Already, he’s looking tired, his eyes puffy from lack of sleep. It’s as if the realisation of the responsibility is only just beginning to dawn.

He expected his first day be easy, the 29-year-old says, with a sheepish look. Instead, it’s been a round of meetings, telephone calls and briefings – not to mention briefings about briefings. “I need a rest!” he says, only half joking.

Don’t be fooled. This is a young man who has worked – not to say plotted – long and hard to get this job. He gave up his ‘proper’ job as an outreach worker at York St John University a year ago when he ousted former Labour leader Dave Scott in a coup a few days before the 2010 General Election – in which he also stood as a Parliamentary candidate.

“I took a large pay cut, but I wanted to do this properly,” he says. “Thankfully, it has paid off.”

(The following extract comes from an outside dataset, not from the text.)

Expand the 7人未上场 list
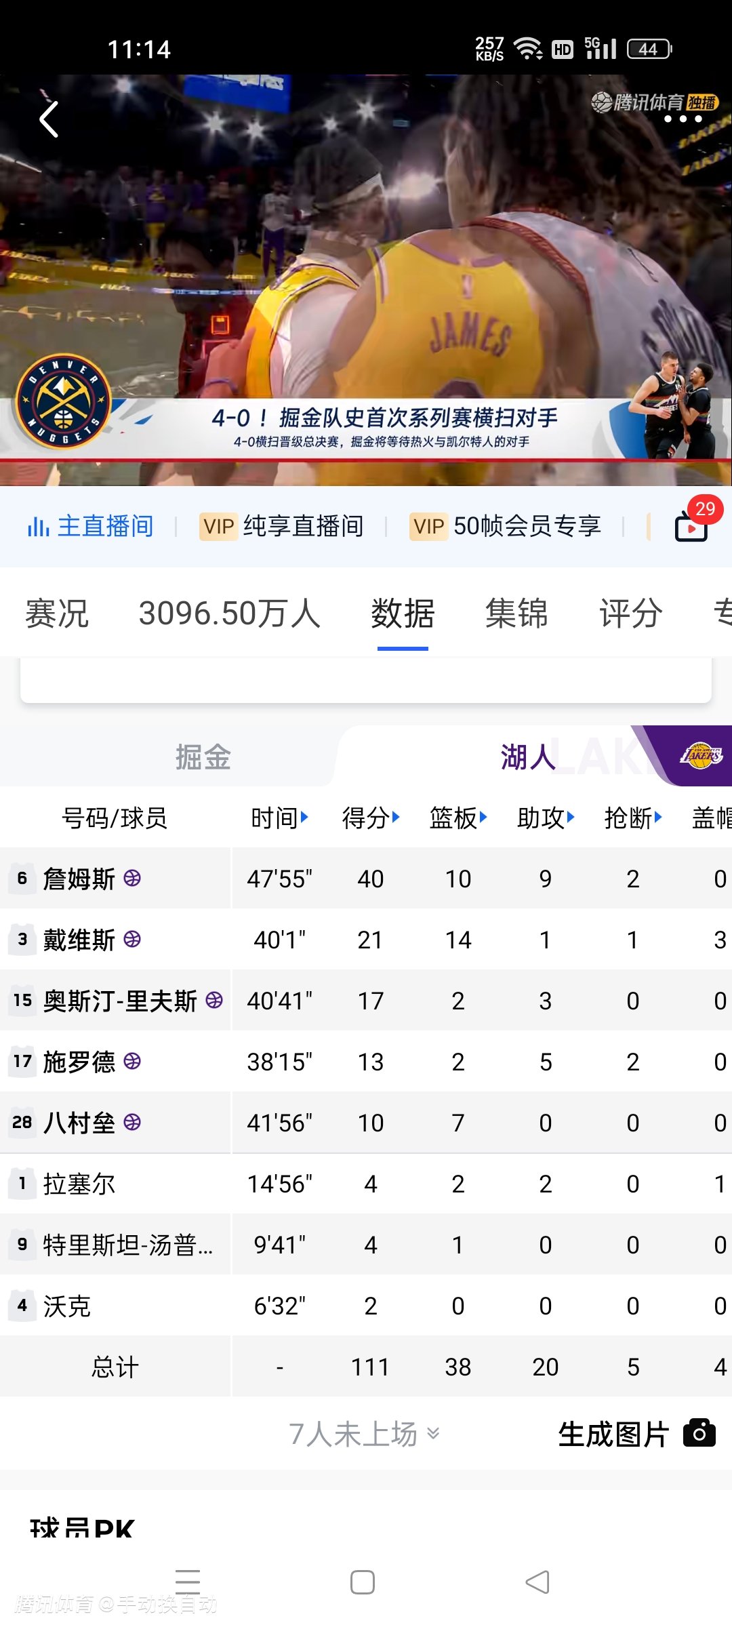point(365,1434)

Coun Ian Gillies, the leader of what is now the official Conservative opposition on the council, has already been sniping at him, saying the new council leader is ambitious, and will be off in four years if he gets a whiff of a Parliamentary seat in London.

Is that true?

He fixes me with a studiedly frank look. “I have made no secret that I have ambitions to be an MP. But that said, York is an important place to me. It’s where I live, it’s where I met my girlfriend.”

So does that mean he no longer has any ambitions to move on? “I’m not saying I’m not going to go one day, but I’m not saying I will, either.”

So who is this new leader of the city council?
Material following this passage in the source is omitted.